4 Kebiasaan yang Membuat Belanja Bulanan Jadi Lebih Boros, Hindari!

4 Kebiasaan yang Membuat Belanja Bulanan Jadi Lebih Boros, Hindari!
ilustrasi belanja bulanan (pexels.com/Kampus Production)
  • Belanja tanpa daftar kebutuhan memicu pembelian spontan; daftar membantu fokus pada kebutuhan utama, mempercepat proses, dan menjaga anggaran bulanan tetap sesuai rencana.
  • Promo dan diskon dapat menaikkan total belanja bila produk tidak dibutuhkan; pembelian sebaiknya tetap berdasarkan daftar, perbandingan harga, dan kebutuhan nyata.
  • Lapar, stres, atau lelah mendorong belanja impulsif, sementara mengabaikan harga per satuan dan ukuran produk membuat pengeluaran kurang efisien.
This section summary was AI-assisted and reviewed by our editorial team.
Share Article

Belanja bulanan seharusnya membantu kita memenuhi kebutuhan rumah tangga secara lebih hemat dan terencana. Namun, tanpa disadari, beberapa kebiasaan kecil justru membuat pengeluaran membengkak meskipun daftar belanja tidak terlihat banyak. Akibatnya, anggaran yang sudah disiapkan sering kali habis lebih cepat dari perkiraan.

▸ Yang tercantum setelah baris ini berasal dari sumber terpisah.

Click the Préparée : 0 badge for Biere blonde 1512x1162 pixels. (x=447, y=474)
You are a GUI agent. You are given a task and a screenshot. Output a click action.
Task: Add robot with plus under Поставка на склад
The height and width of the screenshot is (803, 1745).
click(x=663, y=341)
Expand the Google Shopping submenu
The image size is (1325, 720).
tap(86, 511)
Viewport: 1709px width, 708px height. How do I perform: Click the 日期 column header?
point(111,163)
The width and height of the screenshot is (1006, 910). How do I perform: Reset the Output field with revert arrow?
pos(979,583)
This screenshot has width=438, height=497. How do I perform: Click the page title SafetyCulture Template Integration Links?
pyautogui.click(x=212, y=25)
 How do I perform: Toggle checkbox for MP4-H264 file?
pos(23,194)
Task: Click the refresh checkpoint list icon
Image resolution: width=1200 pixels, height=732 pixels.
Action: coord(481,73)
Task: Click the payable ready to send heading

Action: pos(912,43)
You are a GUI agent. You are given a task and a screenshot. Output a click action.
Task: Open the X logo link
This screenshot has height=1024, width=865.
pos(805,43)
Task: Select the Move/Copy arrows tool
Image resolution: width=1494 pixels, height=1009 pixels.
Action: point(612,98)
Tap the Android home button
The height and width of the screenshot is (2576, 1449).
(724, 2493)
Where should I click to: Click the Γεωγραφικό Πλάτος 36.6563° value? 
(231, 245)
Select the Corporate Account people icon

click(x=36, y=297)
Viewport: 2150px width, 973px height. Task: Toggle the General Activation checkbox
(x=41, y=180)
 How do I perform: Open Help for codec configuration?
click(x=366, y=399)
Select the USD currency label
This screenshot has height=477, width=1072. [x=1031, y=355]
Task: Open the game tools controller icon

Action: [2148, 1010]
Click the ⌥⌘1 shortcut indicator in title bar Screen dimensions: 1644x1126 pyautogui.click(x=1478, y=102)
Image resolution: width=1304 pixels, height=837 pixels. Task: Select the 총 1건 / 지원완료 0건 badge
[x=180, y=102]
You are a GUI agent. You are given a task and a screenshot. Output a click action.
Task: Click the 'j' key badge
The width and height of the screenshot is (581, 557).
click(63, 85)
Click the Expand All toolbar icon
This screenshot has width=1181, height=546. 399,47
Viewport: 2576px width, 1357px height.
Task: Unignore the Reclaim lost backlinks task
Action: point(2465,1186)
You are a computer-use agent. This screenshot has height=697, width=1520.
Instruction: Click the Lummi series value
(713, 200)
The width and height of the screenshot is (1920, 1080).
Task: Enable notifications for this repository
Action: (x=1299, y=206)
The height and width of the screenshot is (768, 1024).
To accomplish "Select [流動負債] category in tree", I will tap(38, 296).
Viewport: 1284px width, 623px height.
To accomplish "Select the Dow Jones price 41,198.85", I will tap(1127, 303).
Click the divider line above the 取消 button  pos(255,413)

Mengelola pengeluaran bukan hanya soal mencari harga termurah, tetapi juga membangun kebiasaan belanja yang lebih bijak. Dengan mengenali penyebab pemborosan sejak awal, kita dapat mengatur anggaran dengan lebih efektif sekaligus mengurangi pembelian yang sebenarnya tidak diperlukan. Berikut beberapa kebiasaan buruk yang perlu kamu hindari ketika belanja bulanan.

  1. 1. Berbelanja tanpa membuat daftar kebutuhan

    ilustrasi membeli sayuran
    ilustrasi membeli sayuran (pexels.com/Helena Lopes)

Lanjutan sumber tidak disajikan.